» **Challenge**
In the records below, from the start through the line containing "click(316, 365)", swap "screenshot" for "screen capture" and reproduce those lines with everything else unchanged. Leave the pictures out of your answer.

Item coordinate data:
• • • •

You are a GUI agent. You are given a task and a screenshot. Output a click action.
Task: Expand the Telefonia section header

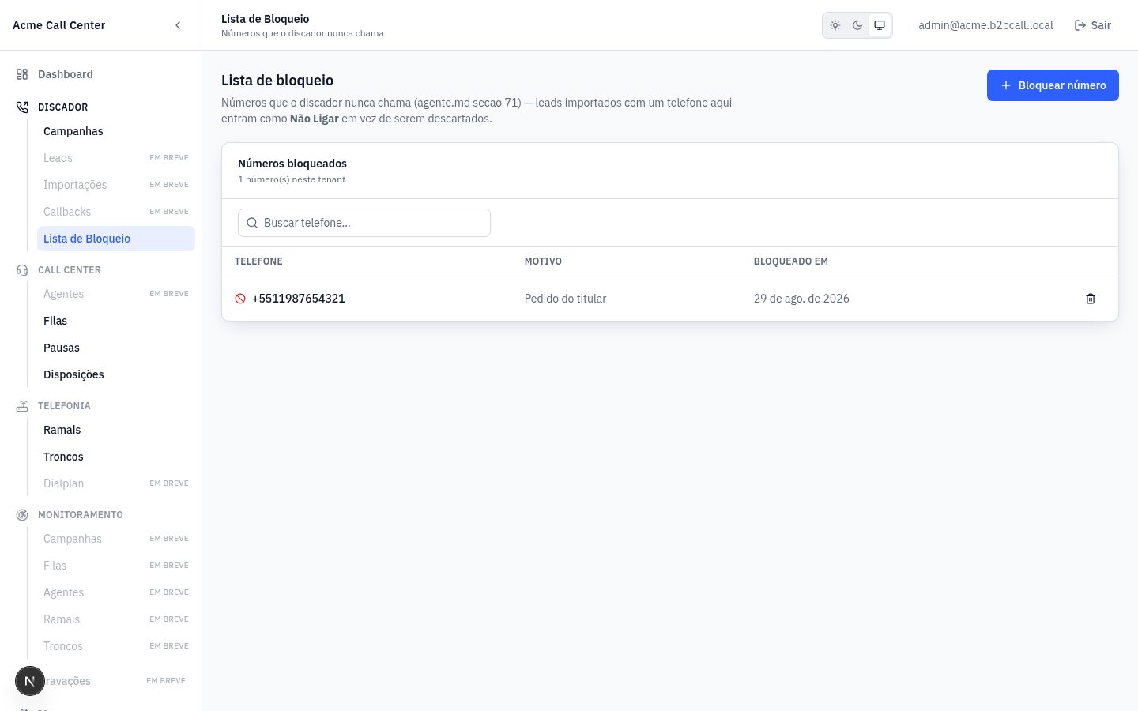coord(64,406)
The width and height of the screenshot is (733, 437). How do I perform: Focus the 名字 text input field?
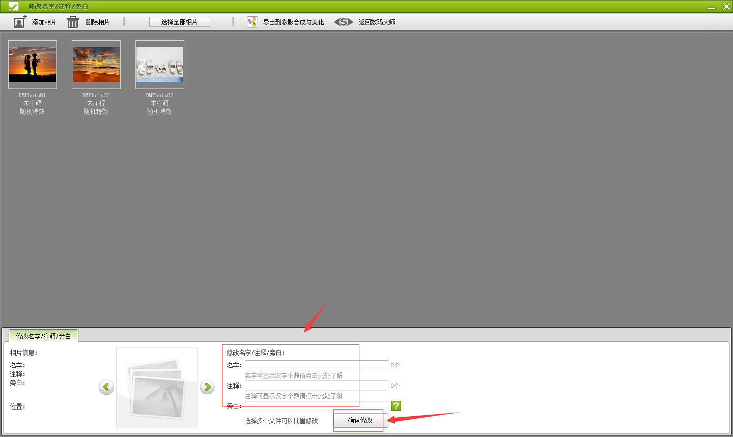click(316, 365)
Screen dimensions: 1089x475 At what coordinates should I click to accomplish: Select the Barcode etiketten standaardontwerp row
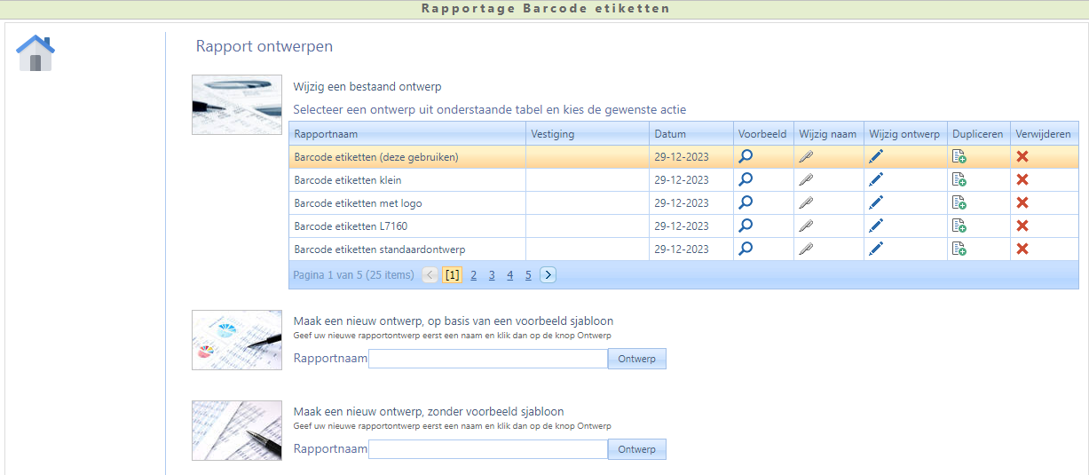coord(380,249)
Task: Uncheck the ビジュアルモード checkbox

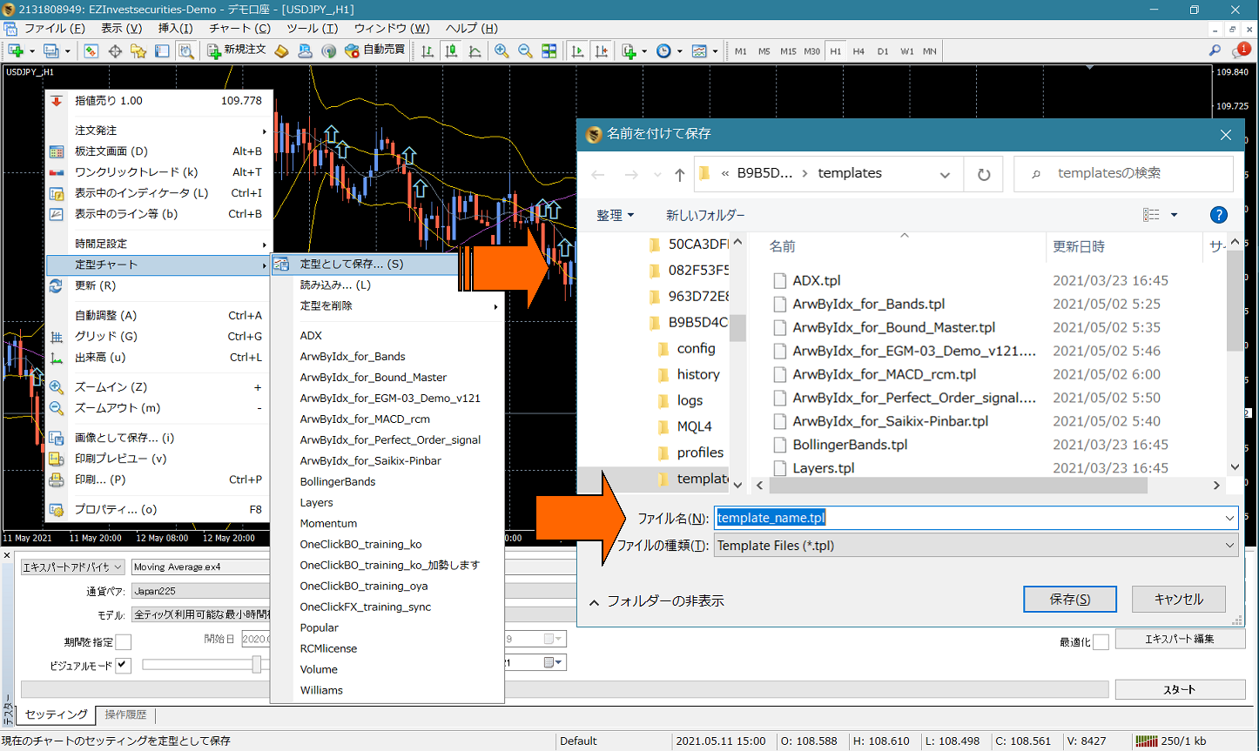Action: click(124, 666)
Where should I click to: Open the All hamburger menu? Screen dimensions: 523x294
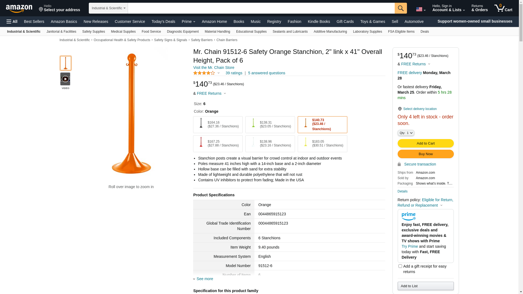(x=12, y=22)
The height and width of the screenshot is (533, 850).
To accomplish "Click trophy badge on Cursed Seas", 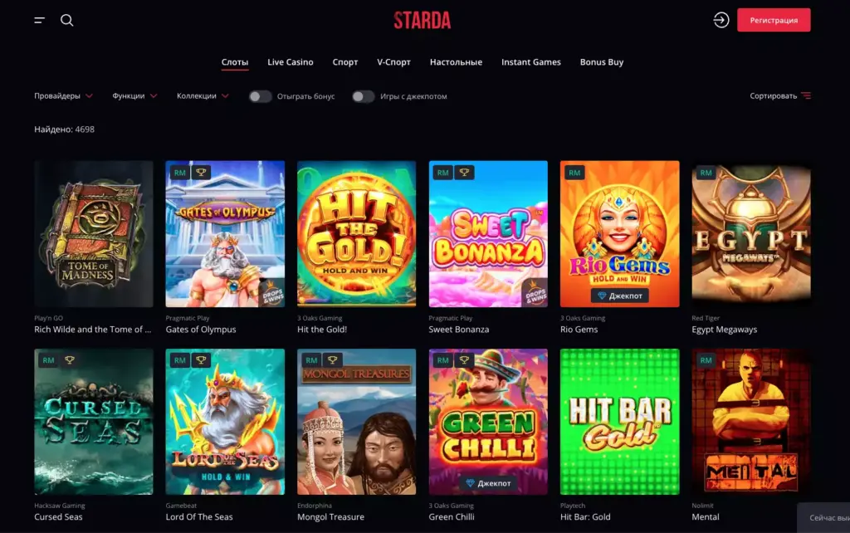I will coord(70,360).
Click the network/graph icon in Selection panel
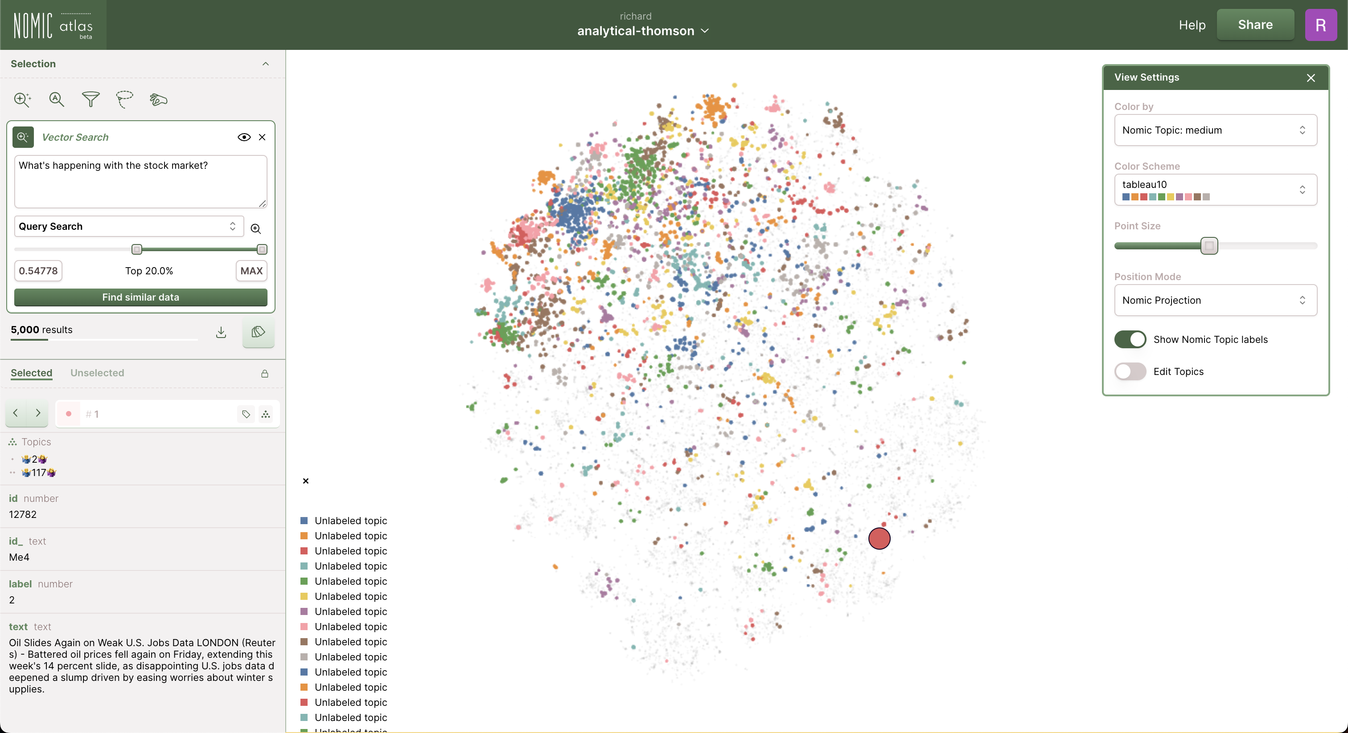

• • • •

» **Exercise solution**
You are a GUI agent. You are given a task and a screen capture. Output a click action.
Task: Expand the Telefonia section header

coord(64,406)
The width and height of the screen capture is (733, 437). How do I perform: Focus the 名字 text input field?
click(316, 365)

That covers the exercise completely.